The execution plan doesn't seems to show anything about lock issues.
Right now this data is only historical, when the importing process is finished the inserts will stop and be much less often. But I will have a larger table for real-time data soon, that will suffer from this constant insert problem and will be bigger than this table. So any approach on optimizing this kind of situation is very welcome.
another solution would be to create an historical table for each year, and put all this tables in an historical database, fill all those in and then create the appropriate indexes for them. Once you are done with this you won't have to touch them ever again. Why would you have to keep on inserting data? To query all those tables you just "union all" them :p
The current year table should be very different to this historical tables.
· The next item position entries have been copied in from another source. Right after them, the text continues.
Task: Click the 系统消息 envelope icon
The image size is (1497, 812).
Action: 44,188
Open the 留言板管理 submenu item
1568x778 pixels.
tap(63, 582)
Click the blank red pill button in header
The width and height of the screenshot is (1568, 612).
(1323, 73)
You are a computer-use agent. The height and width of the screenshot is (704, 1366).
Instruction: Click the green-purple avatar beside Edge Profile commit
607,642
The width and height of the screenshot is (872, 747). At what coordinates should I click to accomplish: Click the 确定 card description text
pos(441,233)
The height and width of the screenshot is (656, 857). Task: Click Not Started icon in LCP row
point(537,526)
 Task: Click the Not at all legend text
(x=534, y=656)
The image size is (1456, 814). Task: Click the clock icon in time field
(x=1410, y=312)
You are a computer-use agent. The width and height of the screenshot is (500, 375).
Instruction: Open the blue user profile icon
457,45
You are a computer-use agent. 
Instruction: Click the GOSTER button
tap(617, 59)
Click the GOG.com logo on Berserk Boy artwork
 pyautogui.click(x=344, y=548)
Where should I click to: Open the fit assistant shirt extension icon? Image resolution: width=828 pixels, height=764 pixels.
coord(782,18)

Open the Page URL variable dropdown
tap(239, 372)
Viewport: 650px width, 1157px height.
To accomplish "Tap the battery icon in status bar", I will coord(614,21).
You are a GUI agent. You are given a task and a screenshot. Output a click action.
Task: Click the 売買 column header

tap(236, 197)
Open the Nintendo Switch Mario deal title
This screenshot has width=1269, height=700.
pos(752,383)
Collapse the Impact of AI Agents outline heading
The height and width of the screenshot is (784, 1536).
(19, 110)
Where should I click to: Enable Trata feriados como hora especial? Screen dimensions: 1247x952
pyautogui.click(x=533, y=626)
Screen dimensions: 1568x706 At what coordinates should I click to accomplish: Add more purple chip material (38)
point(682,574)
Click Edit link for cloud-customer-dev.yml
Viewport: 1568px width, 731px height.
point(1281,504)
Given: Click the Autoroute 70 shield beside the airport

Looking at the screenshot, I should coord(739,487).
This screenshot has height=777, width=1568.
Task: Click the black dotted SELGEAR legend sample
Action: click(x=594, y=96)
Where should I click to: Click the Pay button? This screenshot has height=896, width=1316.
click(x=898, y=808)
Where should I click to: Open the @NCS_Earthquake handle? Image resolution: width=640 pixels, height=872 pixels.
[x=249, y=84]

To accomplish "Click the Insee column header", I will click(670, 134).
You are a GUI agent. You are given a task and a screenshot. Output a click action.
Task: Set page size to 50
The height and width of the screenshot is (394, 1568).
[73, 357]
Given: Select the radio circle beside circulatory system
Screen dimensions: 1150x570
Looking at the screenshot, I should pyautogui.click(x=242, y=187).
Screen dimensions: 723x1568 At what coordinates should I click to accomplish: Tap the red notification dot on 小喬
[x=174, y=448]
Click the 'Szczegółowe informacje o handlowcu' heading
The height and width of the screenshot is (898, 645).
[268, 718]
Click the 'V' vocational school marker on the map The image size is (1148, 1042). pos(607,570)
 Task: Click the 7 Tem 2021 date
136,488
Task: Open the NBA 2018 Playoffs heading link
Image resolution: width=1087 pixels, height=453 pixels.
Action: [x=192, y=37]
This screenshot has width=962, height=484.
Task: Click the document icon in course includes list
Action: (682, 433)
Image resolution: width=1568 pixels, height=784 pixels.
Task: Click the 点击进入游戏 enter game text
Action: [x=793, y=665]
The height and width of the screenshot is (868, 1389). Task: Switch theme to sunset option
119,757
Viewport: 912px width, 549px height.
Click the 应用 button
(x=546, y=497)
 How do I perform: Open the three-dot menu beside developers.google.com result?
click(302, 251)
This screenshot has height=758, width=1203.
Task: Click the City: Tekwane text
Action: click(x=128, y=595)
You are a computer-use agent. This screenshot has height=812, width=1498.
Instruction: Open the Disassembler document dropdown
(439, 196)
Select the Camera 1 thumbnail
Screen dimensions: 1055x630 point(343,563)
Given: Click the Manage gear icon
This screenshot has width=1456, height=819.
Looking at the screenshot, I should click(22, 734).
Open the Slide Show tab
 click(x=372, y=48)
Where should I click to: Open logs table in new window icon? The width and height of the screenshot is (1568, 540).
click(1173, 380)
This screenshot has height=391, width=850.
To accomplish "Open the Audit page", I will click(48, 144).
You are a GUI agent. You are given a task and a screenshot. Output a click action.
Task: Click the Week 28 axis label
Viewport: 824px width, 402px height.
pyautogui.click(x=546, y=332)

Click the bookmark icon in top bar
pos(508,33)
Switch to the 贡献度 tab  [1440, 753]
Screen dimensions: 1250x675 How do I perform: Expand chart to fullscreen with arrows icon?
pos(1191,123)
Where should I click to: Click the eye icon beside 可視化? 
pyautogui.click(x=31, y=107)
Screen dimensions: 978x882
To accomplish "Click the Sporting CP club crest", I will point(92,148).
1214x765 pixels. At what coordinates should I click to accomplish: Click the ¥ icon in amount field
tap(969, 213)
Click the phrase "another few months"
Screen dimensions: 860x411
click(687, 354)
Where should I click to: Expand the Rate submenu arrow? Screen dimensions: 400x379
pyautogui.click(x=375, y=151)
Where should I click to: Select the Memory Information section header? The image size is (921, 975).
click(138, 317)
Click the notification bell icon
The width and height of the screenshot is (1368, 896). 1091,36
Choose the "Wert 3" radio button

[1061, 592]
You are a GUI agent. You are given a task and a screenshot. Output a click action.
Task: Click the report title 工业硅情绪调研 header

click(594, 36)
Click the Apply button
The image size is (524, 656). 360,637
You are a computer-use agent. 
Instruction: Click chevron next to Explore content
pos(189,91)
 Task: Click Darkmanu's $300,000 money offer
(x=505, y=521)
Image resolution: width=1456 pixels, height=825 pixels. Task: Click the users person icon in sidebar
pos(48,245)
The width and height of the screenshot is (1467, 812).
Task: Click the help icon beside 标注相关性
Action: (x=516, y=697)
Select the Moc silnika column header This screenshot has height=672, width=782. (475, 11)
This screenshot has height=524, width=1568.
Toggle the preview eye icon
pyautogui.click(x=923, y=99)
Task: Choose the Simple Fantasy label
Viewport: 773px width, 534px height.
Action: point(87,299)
For what i understood you are planning to insert records on the go?, i'd plan something different like doing a bulk insert or something similar every now and then along the day. Of course all this depends on what you want to do.
The problems here seems to be in the design. I'd go for a new design. The one you have now for what i understand its not suitable.
Actually the primary index is automatically clusted and I made it a compound index with Stock and Date fields. This is unique, I can't have two quote data for the same stock on the same day.
The clusted index makes sure that quotes from the same stock stay together, and probably ordered by date. Is this second information true?
Indexes in SQL Server are always sorted by column order in index. So an index on [stock,date] will first sort on stock, then within stock on date. An index on [date, stock] will first sort on date, then within date on stock.
When doing a query, you should always include the first column(s) of an index in the WHERE part, else the index cannot be efficiently used.
For your specific problem: If date range queries for stocks are the most common usage, then do the primary key on [date, stock], so the data will be stored sequencially by date on disk and you should get fastest access. Build up other indexes as needed. Do index rebuild/statistics update after inserting lots of new data.